DW: Introduction to Apache Hive
1. Introduction to Hive
Apache Hive is an open-source data warehousing system built on top of Hadoop. It translates structured and semi-structured data files stored in Hadoop files into a database table structure. It provides a SQL-like querying model known as Hive Query Language (HQL), allowing access and analysis of large datasets stored in Hadoop files.
The core of Hive involves transforming HQL into MapReduce programs, which are then submitted to the Hadoop cluster for execution. Facebook initially implemented Hive and later open-sourced it.
Why use Hive?
- Challenges with direct processing of data using Hadoop MapReduce
- High learning curve requiring proficiency in Java
- Complexity in implementing complex query logic using MapReduce
- Benefits of using Hive for data processing
- Offers a SQL-like interface, enabling rapid development (simple and user-friendly)
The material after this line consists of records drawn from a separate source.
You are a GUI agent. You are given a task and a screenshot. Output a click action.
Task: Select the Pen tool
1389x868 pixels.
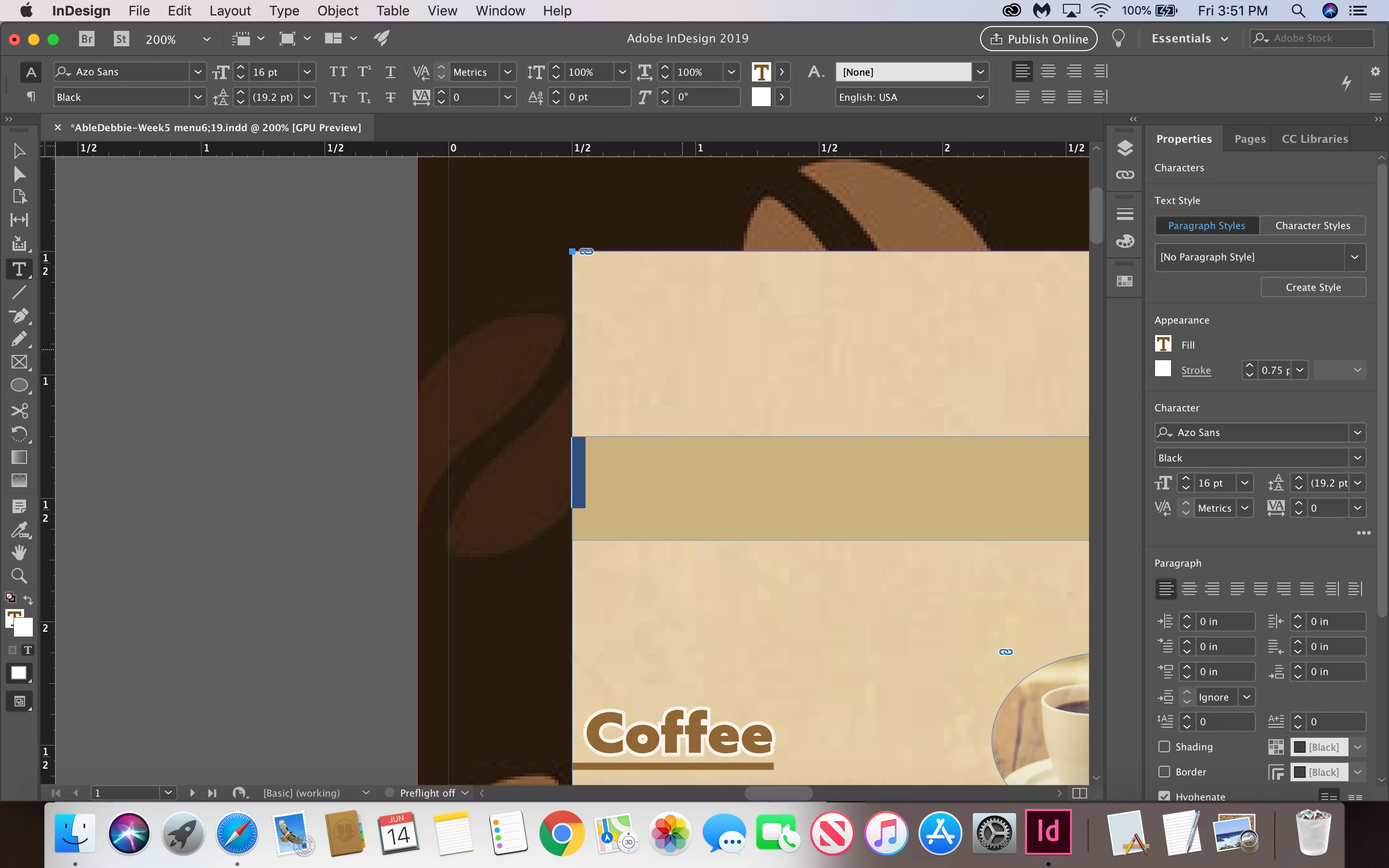pos(19,316)
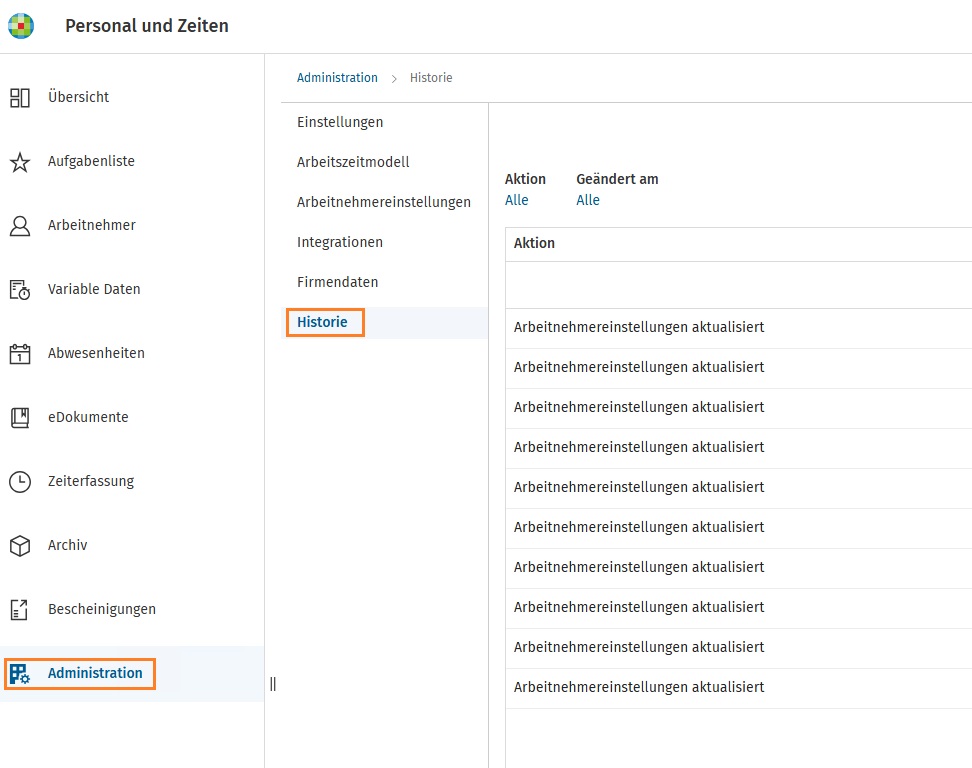The width and height of the screenshot is (972, 768).
Task: Click the Abwesenheiten calendar icon
Action: 20,354
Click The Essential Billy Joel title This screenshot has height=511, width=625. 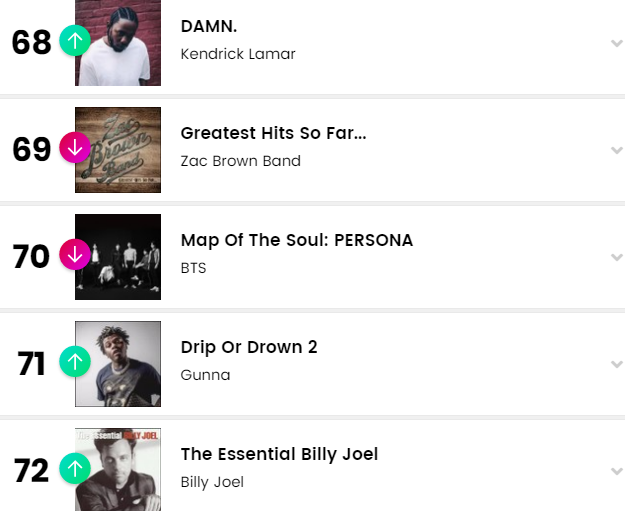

- Reduces the learning curve by avoiding direct MapReduce coding
- Supports custom functions for easy functionality extension
- Leverages Hadoop’s strength in storing and analyzing massive datasets
2. Hive Architecture and Components
User Interfaces
Include CLI, JDBC/ODBC, WebGUI. CLI (command-line interface) operates as a shell command line. The Thrift server in Hive allows external clients to interact with Hive via a network, similar to JDBC or ODBC protocols. WebGUI enables Hive access through a browser.Metadata Storage
Usually stored in relational databases such as MySQL/Derby. Hive’s metadata comprises table names, columns, partitions and their attributes, table properties (e.g., external table), and the directory where the table data resides.Driver
Comprises syntax parser, plan compiler, optimizer, and executor. It handles HQL query execution from lexical and syntax analysis to compilation, optimization, and query plan generation. The generated query plan is stored in HDFS and executed by the execution engine subsequently.Execution Engine
Hive doesn’t directly process data files but employs an execution engine. Currently, Hive supports three execution engines: MapReduce, Tez, and Spark.
3. Data Model
The data model serves as the framework to describe, organize, and manipulate data, presenting a description of the characteristics of real-world data.
In Hive, the data model exhibits resemblances to RDBMS table structures, yet it also encompasses its distinct model. The data within Hive is categorized into three primary granular levels:
- Tables: Basic organizational units storing data and defining its schema.
- Partitions: Logically segregate data within tables, optimizing query performance.
- Buckets: Divide tables into manageable parts based on hash functions, aiding efficient querying.
The data model offers flexibility in data organization and access.